## [Excerpted passage]
The government is also ill-prepared to handle a possible massive outbreak which could take place if all restrictions are lifted at one go, said Subeddee. "The government should first ascertain if it is prepared to test thousands of samples in a day if a massive outbreak occurs," said Subedee. "Similarly, surveillance systems need to be in place to trace the contacts of those infected and sufficient protective gears should also be made available before restrictions are lifted."
Other doctors say that Nepal should learn lessons from countries that have witnessed a second wave of infections after lifting restrictions. “Countries such as Singapore and Japan had effectively controlled the epidemic in the initial stages, but are struggling now due to premature lifting of restrictive measures,” said Karki.
"We cannot repeat those mistakes. Our healthcare system does not allow us to do so," he said. "Any decision to lift the restrictive measures should be supported by test results."
Dr Bhagwan Koirala, chairman of Nepal Medical Council who participated in the health ministry’s discussion, said that most experts also stressed that the decision to relax restrictions should be supported by test data and plans to contain a possible outbreak.
“We also stressed the need to prepare plans to handle a possible epidemic,” said Koirala. “We have told officials that a lockdown cannot prevent an epidemic. It only helps us buy time and we should step up preparations for possible worst case scenarios.”
Despite warnings from experts to change its approach to testing and plan for a possible outbreak before relaxing restrictions, the ministry has been working on measures to gradually lift movement restrictions by demarcating the country into “red”, “yellow” and “green” zones depending on the risk of a Covid-19 outbreak an area faces.
Hotspots where outbreaks have already occurred, such as Bhulke in Udayapur, are to be designated “red zones”. Similarly districts in the Tarai, especially in provinces 1, 2, 5 and Sudurpaschim, are to be designated yellow zones, considering the high risk for a possible outbreak.
But experts warn that an area should not be designated a green zone just because it has reported few positive cases. “Data on positive cases is needed to seal some areas, but we also need data on negative cases to declare an area a green zone,” Koirala told the Post. “We said that green zones cannot be declared only on the basis of zero reported positive cases.”

## [Stored data]
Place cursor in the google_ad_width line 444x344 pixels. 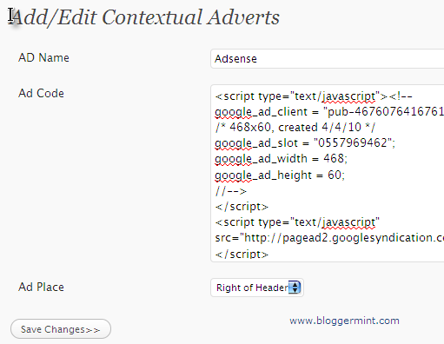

## [Brief 1]
From the passage on Nepal's Covid-19 restrictions, list the provinces named as having Tarai districts that are to become yellow zones.
## [Brief 2]
Pick up the passage on Nepal's plans to lift Covid-19 restrictions after its last sentence and carry it forward.

## [Answer area 1]
Province 1, Province 2, Province 5, Sudurpaschim

## [Answer area 2]
It’s not just the government that has to change the way it looks at the epidemic, the people also need to take it seriously if lockdown rules are to be relaxed, experts say.
Subedee said that change in behaviour should be the new normal in the post-lockdown period. Hand washing, using masks, avoiding crowds, and maintaining social distance should be enforced strictly even after the government lifts some restrictions or relaxes the ongoing lockdown.
Dr Senandra Upreti, former secretary at the ministry of health, said that it will be disastrous if people don’t change their behaviour. "People might think that they are immune to the deadly disease and behave like in the past." Upreti told the Post. "We do not have vaccines and treatment to make our people immune to the disease. "We should either be ready to die or change our behaviour. "
Likewise, experts have suggested that the government notify businesses to start preparing to re-open if it plans to lift some restrictions. Such a notice would allow them to prepare their infrastructure to maintain sanitary conditions and physical distance between co-workers.
The health ministry said discussions held on Sunday on the fate of the lockdown could not reach a conclusion. "Some experts suggested that the lockdown be continued until it is lifted in India," Dr Roshan Pokhrel, chief specialist at the ministry, told the Post.
The discussions are to continue on Monday and Tuesday.